Seorang lansia di kursi Masjid Sahabat, Ramadan Youssef, mengatakan: “Kami akan berbicara dengan mereka secara damai. Kami akan memberi tahu mereka bahwa Anda berasal dari kami dan Anda berjuang untuk kami” selama perang saudara melawan Gaddafi. Tapi “jika Anda mengatakan tidak (untuk berintegrasi dengan) polisi dan tentara, kami akan menyerbu tempat Anda. Sudah berakhir.”

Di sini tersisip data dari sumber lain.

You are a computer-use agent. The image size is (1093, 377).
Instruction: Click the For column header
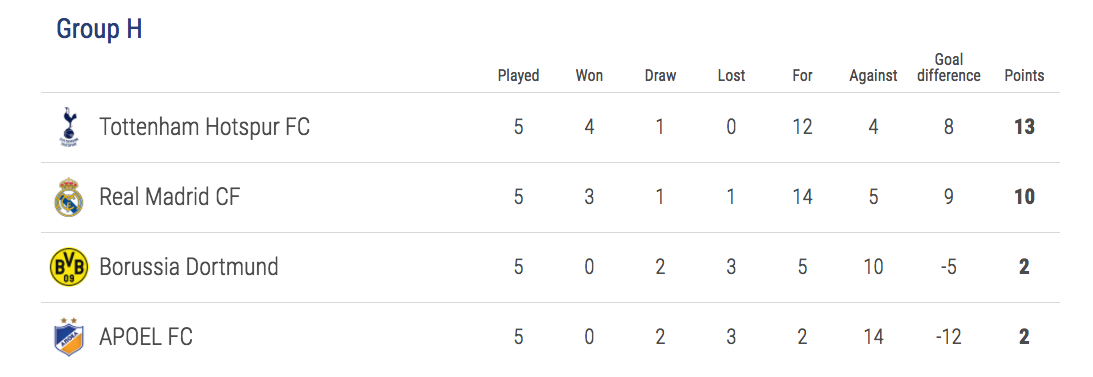[x=802, y=75]
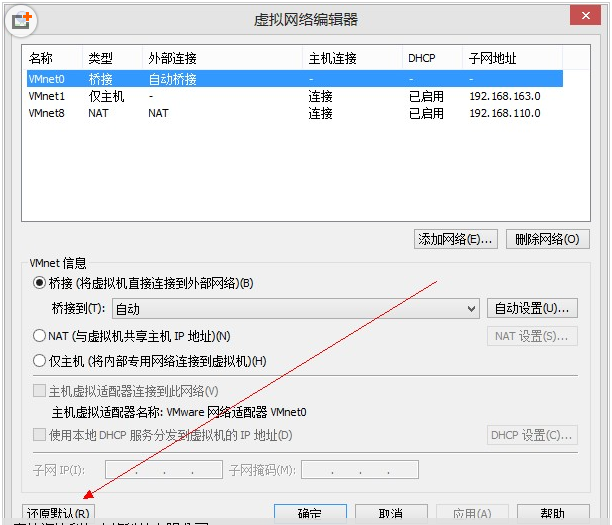
Task: Click the DHCP column header
Action: click(x=421, y=59)
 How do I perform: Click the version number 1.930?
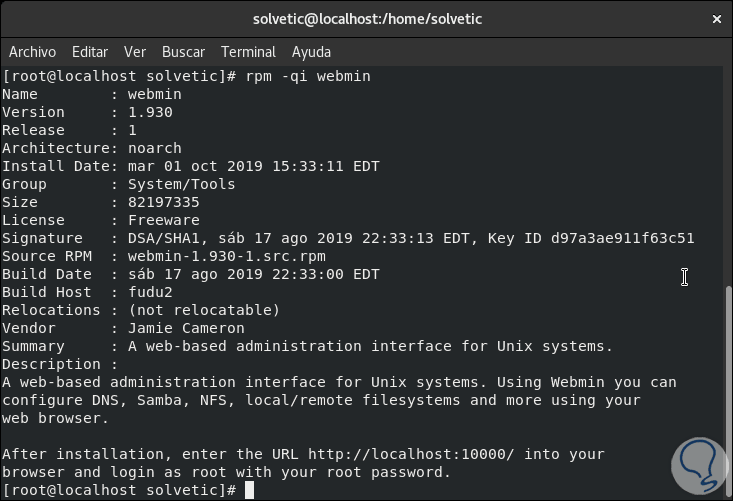pyautogui.click(x=150, y=112)
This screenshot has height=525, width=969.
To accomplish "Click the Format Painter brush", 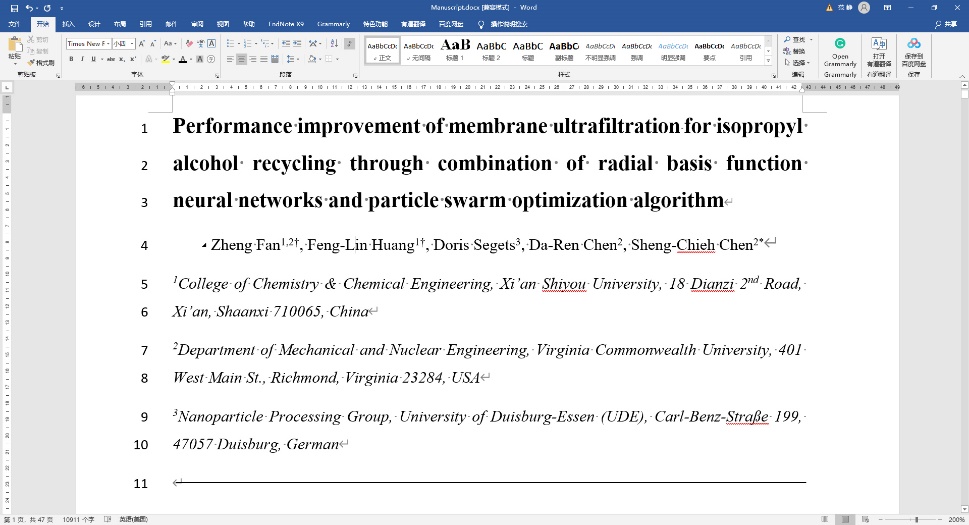I will [x=40, y=62].
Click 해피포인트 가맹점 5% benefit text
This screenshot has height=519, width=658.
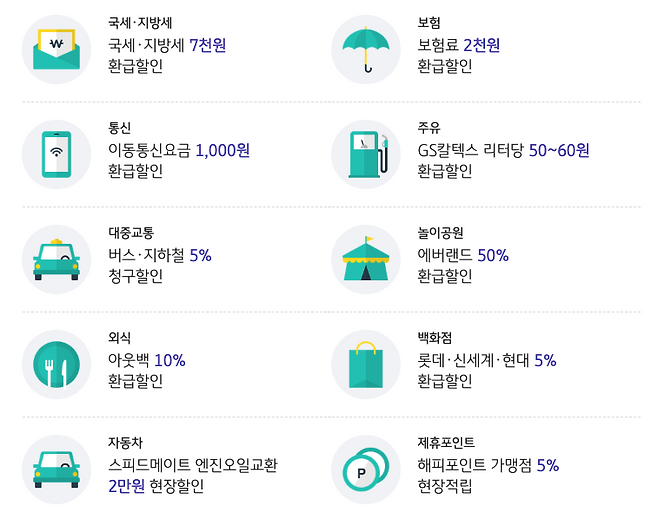(488, 465)
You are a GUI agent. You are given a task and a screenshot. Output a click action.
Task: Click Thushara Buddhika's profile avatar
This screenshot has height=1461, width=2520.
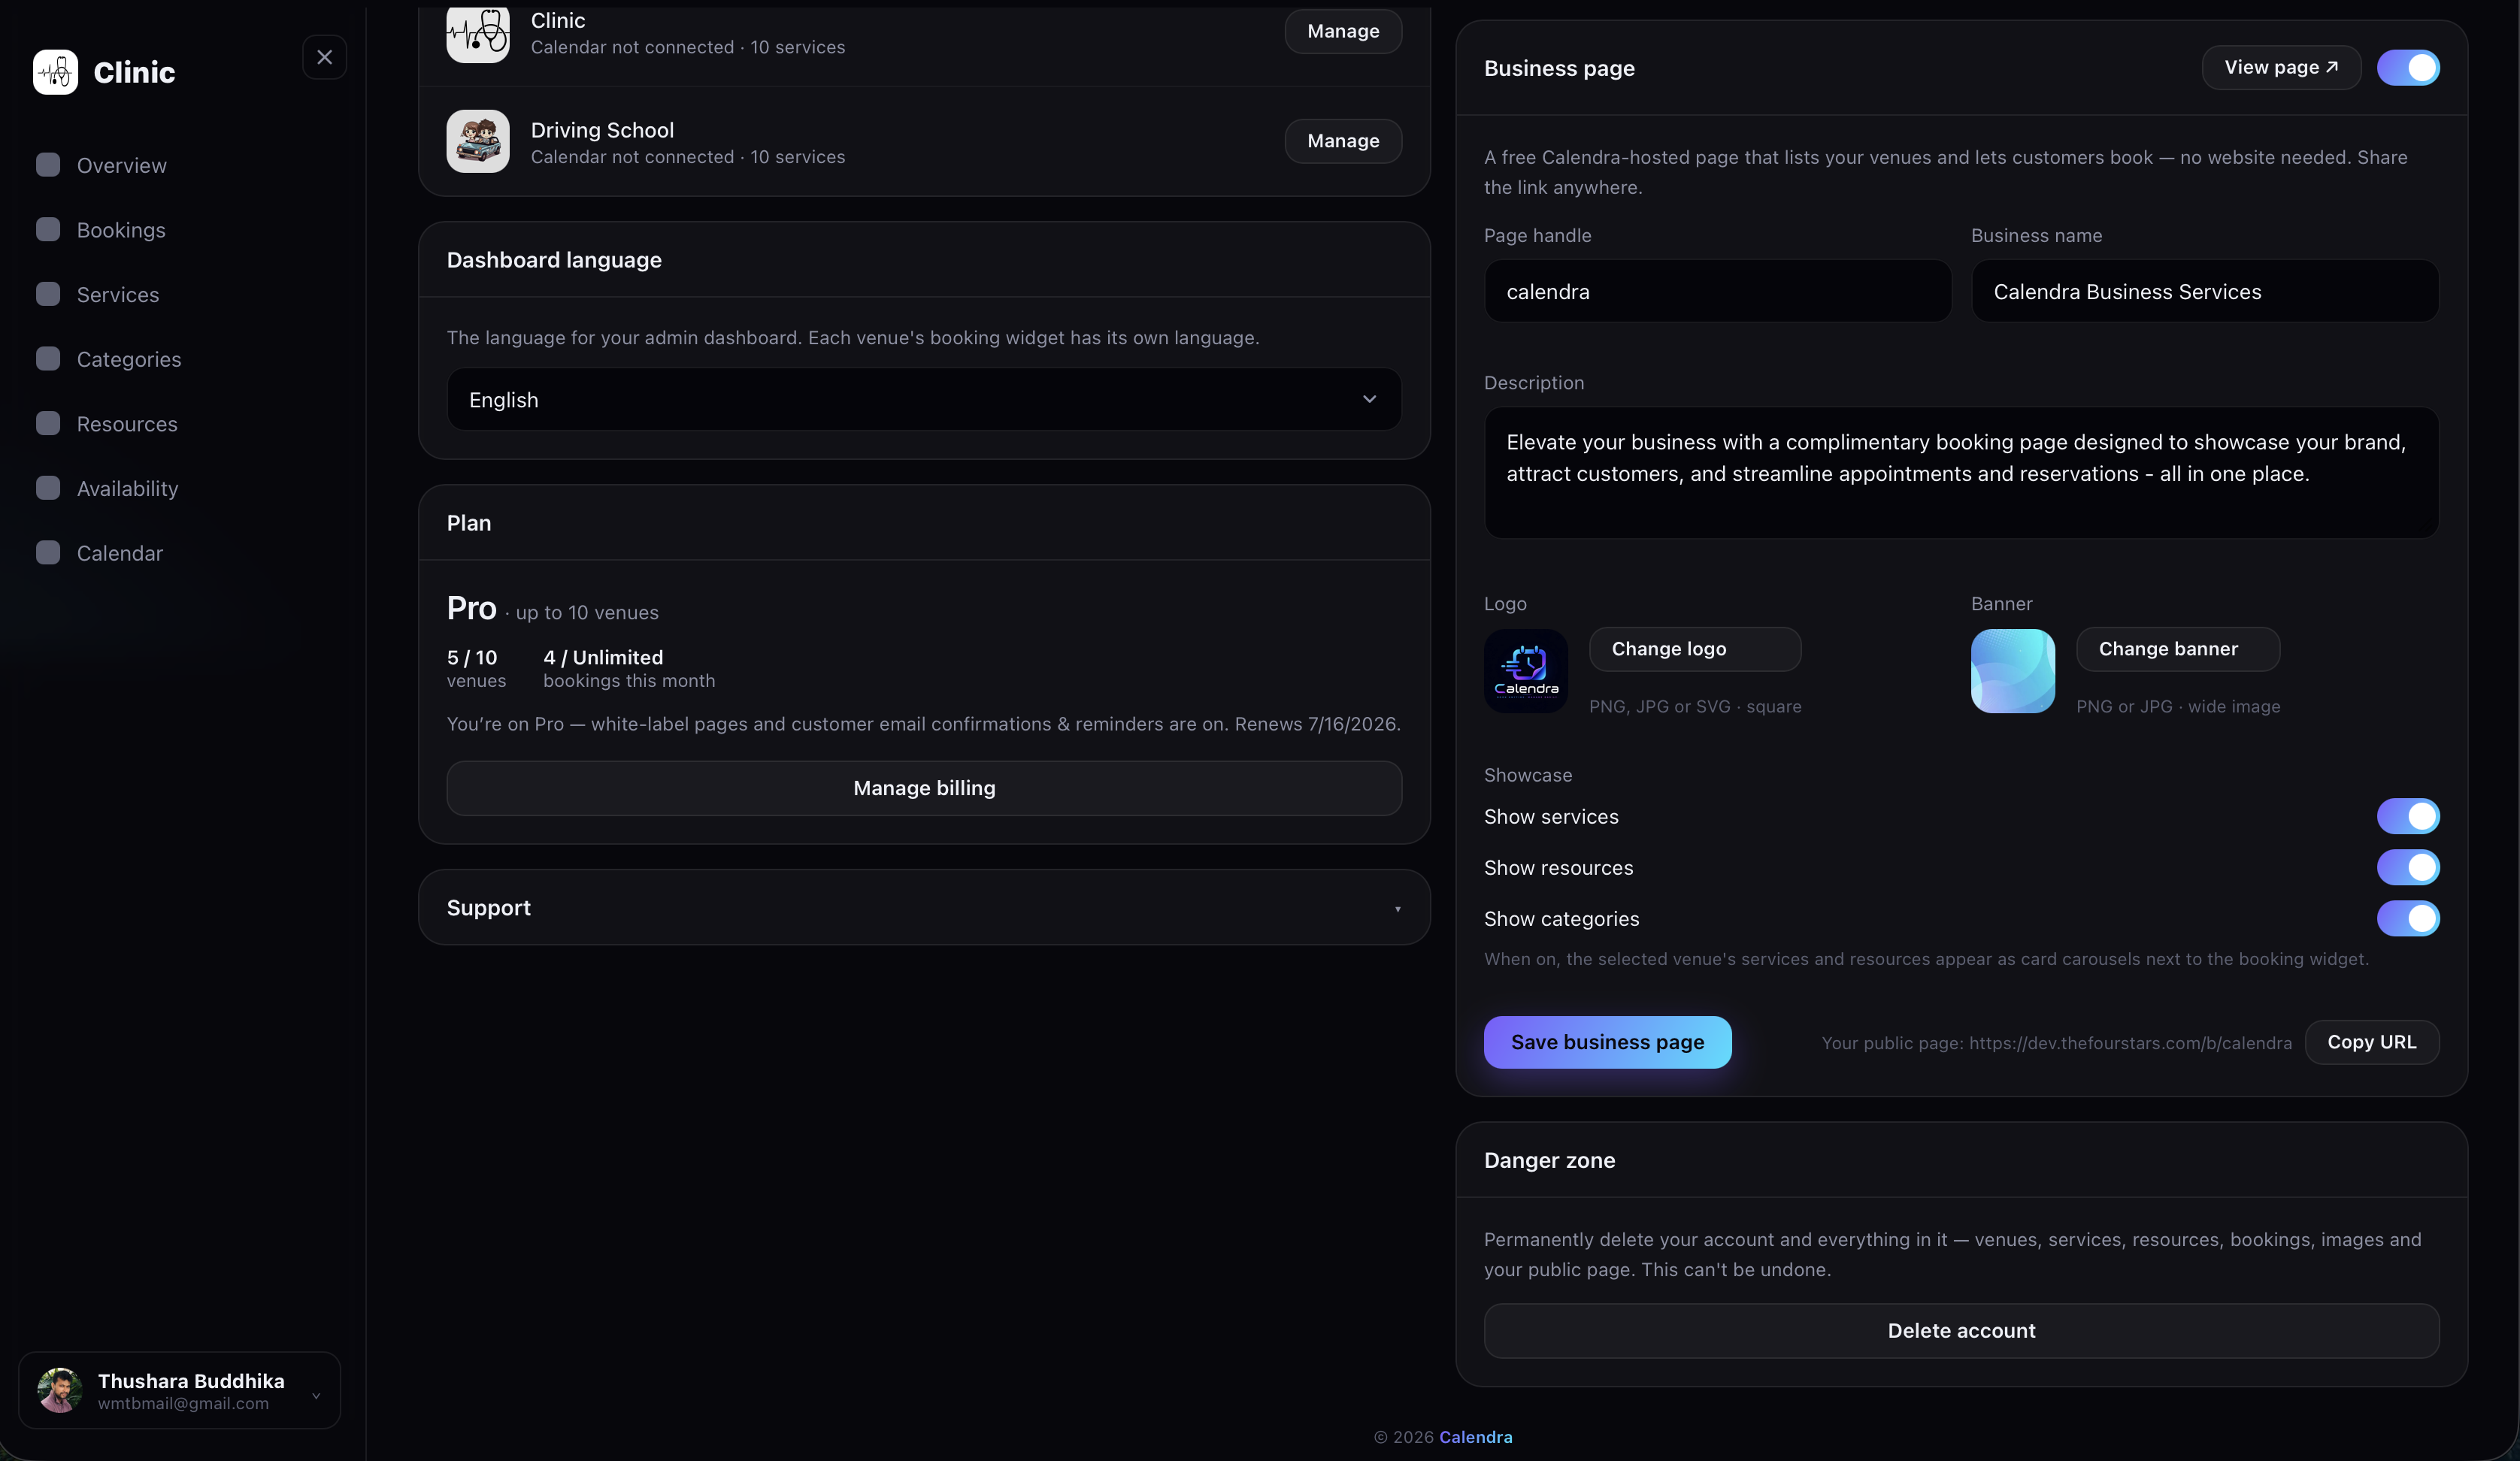tap(60, 1390)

Pejabat pemerintah sementara dan pasukan keamanan mengatakan mereka tidak cukup kuat untuk menumpas milisi. Faksi bersenjata telah menolak seruan pemerintah bagi mereka untuk bergabung dengan tentara reguler dan polisi.
Oleh karena itu, pemerintah membentuk “Komite Keamanan Tinggi” yang bertujuan mengelompokkan faksi-faksi bersenjata sebagai langkah pertama menuju integrasi. Pihak berwenang membayar para pejuang gaji sebanyak 1.000 dinar, sekitar $900, untuk bergabung — dibandingkan dengan gaji bulanan rata-rata polisi sekitar $200.
Namun, milisi yang bergabung masih tidak mematuhi otoritas pemerintah, dan para kritikus mengatakan iming-iming gaji hanya menyebabkan lebih banyak milisi dibentuk.
Para pejabat dan mantan komandan pemberontak memperkirakan jumlah pemberontak yang benar-benar bertempur dalam perang saudara selama 8 bulan melawan Khadafi sekitar 30.000 orang, tetapi mereka yang sekarang terdaftar dalam daftar gaji Komite Keamanan Tinggi telah mencapai beberapa ratus ribu.
“Semua milisi dan entitas ini adalah orang-orang palsu, tetapi mereka terus berkembang,” kata Khaled Hadar, seorang pengacara yang berbasis di Benghazi. “Pemerintah hanya membuat solusi sementara, tetapi Anda menciptakan bencana.”